4. Which tools is the registry actually surfacing?

Counts the resolved tools the model decided to call after a tool_search.

SELECT
    labels['tool']                     AS tool,
    COUNT(*)                           AS invocations,
    ROUND(AVG(execution_duration_ms))  AS avg_ms,
    SUM(CASE WHEN error_message IS NOT NULL THEN 1 ELSE 0 END) AS errors
FROM runtime.task_history
WHERE task LIKE 'tool_use::%'
  AND task <> 'tool_use::tool_search'
  AND task <> 'tool_use::tool_invoke'
  AND start_time >= NOW() - INTERVAL '1 HOUR'
GROUP BY labels['tool']
ORDER BY invocations DESC;

Look for agent_memory/*, claw_platform/*, and built-ins (sql, search, list_datasets, ...) all showing up — that's the proof point that the gateway is exposing a unified catalog.
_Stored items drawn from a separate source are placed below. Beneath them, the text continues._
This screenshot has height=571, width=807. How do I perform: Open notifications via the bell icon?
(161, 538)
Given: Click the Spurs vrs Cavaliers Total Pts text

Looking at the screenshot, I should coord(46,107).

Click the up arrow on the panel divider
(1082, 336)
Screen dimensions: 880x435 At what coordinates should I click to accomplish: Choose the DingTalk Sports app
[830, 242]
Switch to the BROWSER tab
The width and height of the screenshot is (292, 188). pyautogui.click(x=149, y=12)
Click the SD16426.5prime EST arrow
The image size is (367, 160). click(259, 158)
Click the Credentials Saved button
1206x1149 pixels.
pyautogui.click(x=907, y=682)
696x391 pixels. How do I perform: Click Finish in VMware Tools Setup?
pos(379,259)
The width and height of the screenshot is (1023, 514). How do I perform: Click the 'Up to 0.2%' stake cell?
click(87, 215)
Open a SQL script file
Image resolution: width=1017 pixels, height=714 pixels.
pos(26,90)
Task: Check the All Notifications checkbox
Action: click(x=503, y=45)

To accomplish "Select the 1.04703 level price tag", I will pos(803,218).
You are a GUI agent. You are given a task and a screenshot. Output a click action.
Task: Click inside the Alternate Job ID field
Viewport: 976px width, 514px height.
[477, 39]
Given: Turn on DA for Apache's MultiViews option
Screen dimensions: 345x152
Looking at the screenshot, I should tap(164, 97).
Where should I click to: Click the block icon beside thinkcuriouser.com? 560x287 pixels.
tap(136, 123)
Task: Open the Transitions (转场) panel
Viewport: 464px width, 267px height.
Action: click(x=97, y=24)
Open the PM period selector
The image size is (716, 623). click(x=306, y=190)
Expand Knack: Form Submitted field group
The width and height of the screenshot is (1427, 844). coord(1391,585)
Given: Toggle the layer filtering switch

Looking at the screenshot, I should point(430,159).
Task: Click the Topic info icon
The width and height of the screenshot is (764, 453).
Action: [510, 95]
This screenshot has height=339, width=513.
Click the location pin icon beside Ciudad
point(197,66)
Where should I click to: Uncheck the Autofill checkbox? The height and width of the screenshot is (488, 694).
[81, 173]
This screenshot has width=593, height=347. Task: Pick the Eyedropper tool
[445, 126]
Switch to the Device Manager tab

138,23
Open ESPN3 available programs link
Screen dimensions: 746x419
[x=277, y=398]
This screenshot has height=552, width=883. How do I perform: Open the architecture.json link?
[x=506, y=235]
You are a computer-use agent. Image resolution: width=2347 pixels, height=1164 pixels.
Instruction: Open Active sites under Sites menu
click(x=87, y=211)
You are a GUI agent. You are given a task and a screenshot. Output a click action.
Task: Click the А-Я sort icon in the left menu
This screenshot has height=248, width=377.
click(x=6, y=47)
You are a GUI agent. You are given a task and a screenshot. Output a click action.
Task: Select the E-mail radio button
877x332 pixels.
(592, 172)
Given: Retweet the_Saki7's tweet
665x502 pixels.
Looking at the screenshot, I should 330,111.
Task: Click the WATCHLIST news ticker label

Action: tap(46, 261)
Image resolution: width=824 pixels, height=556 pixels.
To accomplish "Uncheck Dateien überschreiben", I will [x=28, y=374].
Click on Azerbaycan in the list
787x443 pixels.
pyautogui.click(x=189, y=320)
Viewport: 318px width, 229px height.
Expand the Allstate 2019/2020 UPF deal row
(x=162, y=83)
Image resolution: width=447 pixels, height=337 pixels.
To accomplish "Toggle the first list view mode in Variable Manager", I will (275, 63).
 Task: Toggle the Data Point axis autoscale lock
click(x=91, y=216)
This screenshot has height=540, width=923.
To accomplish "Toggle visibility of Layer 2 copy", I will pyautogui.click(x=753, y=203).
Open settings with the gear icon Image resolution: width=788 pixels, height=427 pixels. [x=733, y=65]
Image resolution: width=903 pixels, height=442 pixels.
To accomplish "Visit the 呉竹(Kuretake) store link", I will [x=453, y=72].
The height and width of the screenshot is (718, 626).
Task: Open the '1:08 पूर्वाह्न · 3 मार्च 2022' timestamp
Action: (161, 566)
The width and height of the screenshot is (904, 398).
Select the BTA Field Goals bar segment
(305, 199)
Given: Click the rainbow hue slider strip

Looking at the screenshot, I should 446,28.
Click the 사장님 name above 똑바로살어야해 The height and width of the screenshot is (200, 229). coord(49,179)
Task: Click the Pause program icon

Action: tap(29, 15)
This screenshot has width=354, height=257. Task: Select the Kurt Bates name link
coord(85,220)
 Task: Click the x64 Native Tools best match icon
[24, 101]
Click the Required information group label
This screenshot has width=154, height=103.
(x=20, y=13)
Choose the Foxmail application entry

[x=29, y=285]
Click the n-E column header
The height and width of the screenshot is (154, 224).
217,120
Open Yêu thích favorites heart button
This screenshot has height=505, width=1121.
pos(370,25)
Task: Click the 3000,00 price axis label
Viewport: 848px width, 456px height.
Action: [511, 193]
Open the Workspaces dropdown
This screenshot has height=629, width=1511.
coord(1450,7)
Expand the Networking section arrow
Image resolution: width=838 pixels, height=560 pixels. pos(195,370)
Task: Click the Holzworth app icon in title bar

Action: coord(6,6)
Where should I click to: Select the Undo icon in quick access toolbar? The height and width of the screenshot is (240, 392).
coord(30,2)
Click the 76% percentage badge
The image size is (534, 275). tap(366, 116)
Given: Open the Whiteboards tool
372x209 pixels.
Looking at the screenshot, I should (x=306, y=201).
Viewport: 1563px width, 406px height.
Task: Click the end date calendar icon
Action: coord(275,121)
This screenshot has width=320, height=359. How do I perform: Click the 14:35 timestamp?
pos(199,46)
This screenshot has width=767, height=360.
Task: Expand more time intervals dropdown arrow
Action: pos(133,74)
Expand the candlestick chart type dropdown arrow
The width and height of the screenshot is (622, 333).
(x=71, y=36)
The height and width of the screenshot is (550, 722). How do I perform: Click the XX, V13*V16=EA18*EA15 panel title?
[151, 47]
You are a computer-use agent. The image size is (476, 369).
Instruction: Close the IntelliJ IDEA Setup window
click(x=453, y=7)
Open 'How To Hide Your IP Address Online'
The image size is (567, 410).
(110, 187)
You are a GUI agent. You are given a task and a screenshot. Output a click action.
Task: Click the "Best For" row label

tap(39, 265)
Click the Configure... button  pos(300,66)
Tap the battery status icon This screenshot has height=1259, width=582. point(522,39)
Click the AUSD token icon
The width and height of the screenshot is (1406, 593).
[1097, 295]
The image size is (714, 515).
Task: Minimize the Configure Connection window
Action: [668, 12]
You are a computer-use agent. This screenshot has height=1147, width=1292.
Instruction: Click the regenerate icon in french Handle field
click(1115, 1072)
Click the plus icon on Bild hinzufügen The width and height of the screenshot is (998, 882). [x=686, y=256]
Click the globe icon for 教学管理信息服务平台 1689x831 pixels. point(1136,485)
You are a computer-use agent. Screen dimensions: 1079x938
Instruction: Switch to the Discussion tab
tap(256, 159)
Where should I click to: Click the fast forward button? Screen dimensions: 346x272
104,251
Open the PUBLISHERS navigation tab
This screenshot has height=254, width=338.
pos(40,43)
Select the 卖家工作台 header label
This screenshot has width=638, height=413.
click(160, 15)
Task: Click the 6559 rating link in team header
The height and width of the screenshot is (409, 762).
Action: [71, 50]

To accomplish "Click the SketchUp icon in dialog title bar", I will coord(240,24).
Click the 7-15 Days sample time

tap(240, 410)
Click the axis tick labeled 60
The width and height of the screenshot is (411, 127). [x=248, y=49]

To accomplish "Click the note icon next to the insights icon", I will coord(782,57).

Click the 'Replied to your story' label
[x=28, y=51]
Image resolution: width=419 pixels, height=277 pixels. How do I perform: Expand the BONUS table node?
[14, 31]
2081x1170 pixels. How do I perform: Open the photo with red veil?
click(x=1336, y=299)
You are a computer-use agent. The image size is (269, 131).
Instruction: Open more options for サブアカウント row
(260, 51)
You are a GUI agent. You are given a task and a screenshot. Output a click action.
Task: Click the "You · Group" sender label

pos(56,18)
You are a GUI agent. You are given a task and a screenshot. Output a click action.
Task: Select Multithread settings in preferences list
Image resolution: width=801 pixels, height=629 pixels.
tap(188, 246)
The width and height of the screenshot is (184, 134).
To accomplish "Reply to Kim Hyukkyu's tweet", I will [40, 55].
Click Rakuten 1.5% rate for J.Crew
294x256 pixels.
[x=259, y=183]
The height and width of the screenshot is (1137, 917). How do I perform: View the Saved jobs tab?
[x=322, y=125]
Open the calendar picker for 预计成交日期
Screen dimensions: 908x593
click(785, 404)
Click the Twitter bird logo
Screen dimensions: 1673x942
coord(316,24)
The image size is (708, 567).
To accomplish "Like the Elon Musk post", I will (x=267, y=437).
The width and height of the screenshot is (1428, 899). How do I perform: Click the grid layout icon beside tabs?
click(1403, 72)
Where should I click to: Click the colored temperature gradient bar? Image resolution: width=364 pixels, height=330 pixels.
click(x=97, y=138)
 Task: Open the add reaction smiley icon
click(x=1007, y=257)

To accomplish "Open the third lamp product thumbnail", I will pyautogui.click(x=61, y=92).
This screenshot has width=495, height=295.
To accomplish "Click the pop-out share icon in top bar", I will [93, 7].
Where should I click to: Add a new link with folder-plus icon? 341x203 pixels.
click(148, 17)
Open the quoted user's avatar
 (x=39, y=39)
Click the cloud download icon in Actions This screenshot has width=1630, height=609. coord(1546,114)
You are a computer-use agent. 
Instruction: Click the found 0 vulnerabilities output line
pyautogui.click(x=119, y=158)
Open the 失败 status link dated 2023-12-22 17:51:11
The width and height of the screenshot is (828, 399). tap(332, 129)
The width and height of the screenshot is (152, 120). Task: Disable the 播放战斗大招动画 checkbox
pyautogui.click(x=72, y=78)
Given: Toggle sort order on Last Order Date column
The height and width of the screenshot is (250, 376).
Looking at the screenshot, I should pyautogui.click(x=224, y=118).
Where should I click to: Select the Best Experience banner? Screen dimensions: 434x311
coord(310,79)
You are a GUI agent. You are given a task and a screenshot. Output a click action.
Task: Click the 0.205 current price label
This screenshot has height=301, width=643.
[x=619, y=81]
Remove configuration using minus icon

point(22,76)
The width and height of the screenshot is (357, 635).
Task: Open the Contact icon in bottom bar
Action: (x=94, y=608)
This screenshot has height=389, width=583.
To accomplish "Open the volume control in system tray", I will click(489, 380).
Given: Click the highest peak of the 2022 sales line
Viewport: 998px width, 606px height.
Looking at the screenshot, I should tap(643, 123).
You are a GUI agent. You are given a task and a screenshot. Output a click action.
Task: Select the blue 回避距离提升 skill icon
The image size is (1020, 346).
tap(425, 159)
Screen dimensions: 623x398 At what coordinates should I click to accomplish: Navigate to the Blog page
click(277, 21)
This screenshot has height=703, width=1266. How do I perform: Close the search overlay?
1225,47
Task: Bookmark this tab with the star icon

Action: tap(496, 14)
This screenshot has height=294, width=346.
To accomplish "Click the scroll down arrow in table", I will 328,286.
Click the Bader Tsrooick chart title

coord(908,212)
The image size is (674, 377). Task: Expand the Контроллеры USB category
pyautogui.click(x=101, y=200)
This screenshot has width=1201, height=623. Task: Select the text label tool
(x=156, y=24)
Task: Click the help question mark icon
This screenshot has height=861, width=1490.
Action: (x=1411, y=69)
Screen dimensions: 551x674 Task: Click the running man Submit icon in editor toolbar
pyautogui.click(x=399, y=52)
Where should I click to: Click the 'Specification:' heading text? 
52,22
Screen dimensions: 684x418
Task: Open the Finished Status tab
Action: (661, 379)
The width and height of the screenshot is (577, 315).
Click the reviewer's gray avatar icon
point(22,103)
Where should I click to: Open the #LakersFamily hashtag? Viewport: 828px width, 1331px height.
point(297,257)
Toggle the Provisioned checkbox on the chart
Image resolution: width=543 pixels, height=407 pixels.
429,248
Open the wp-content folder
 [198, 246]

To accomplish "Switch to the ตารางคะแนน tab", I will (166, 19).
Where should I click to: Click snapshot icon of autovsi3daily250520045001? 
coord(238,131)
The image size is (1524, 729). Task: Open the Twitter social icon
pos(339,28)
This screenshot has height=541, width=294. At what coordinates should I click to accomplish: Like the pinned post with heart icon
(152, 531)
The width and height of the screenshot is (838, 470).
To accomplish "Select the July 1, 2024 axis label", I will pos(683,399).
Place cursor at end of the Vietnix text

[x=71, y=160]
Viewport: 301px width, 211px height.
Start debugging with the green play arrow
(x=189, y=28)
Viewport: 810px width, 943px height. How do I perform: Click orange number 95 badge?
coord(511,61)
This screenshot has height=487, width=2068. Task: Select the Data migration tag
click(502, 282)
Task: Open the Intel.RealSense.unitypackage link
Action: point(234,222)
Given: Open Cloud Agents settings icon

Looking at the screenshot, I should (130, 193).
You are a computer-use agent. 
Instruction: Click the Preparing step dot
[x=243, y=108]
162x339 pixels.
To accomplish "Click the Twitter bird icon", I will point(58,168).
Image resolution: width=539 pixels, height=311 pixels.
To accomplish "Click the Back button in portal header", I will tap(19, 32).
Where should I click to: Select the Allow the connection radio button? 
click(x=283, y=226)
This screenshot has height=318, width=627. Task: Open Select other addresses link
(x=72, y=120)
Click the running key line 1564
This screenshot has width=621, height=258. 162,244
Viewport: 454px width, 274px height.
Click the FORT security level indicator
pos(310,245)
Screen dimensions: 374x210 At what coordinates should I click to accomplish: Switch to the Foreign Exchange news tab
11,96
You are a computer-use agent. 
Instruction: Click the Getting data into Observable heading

5. End-to-end latency split: LLM vs. tool execution

For each top-level ai_chat, how much wall time was spent in the model vs. in tools? Helps diagnose "is the agent slow because the model is slow or because a tool is slow?"

WITH per_trace AS (
    SELECT
        t.trace_id,
        MAX(CASE WHEN t.task = 'ai_chat' THEN t.execution_duration_ms END) AS total_ms,
        MAX(CASE WHEN t.task = 'ai_chat' THEN t.labels['model'] END)       AS model,
        SUM(CASE WHEN t.task = 'ai_completion' THEN t.execution_duration_ms ELSE 0 END) AS llm_ms,
        SUM(CASE WHEN t.task LIKE 'tool_use::%' THEN t.execution_duration_ms ELSE 0 END) AS tool_ms
    FROM runtime.task_history t
    WHERE t.start_time >= NOW() - INTERVAL '1 HOUR'
    GROUP BY t.trace_id
    HAVING MAX(CASE WHEN t.task = 'ai_chat' THEN 1 ELSE 0 END) = 1
)
SELECT
    model,
    COUNT(*)                           AS chats,
    ROUND(AVG(total_ms))               AS avg_total_ms,
    ROUND(AVG(llm_ms))                 AS avg_llm_ms,
    ROUND(AVG(tool_ms))                AS avg_tool_ms
FROM per_trace
GROUP BY model
ORDER BY chats DESC;

6. Federated vs. accelerated query mix

How often did the LLM (via tool_use::sql) hit live federated sources (crm_accounts, support_tickets) vs. the local accelerated engines (sales_daily, product_catalog)?

SELECT
    CASE
        WHEN labels['accelerated'] = 'true' THEN 'accelerated'
        ELSE 'federated'
    END                                AS mode,
    labels['datasets']                 AS datasets,
    COUNT(*)                           AS queries,
    ROUND(AVG(execution_duration_ms))  AS avg_ms,
    ROUND(AVG(CAST(labels['rows_produced'] AS BIGINT))) AS avg_rows
FROM runtime.task_history
WHERE task = 'sql_query'
  AND start_time >= NOW() - INTERVAL '1 HOUR'
  AND labels['datasets'] IS NOT NULL
GROUP BY mode, labels['datasets']
ORDER BY queries DESC;

Acceleration wins should jump out as 10–100× lower avg_ms than the federated rows.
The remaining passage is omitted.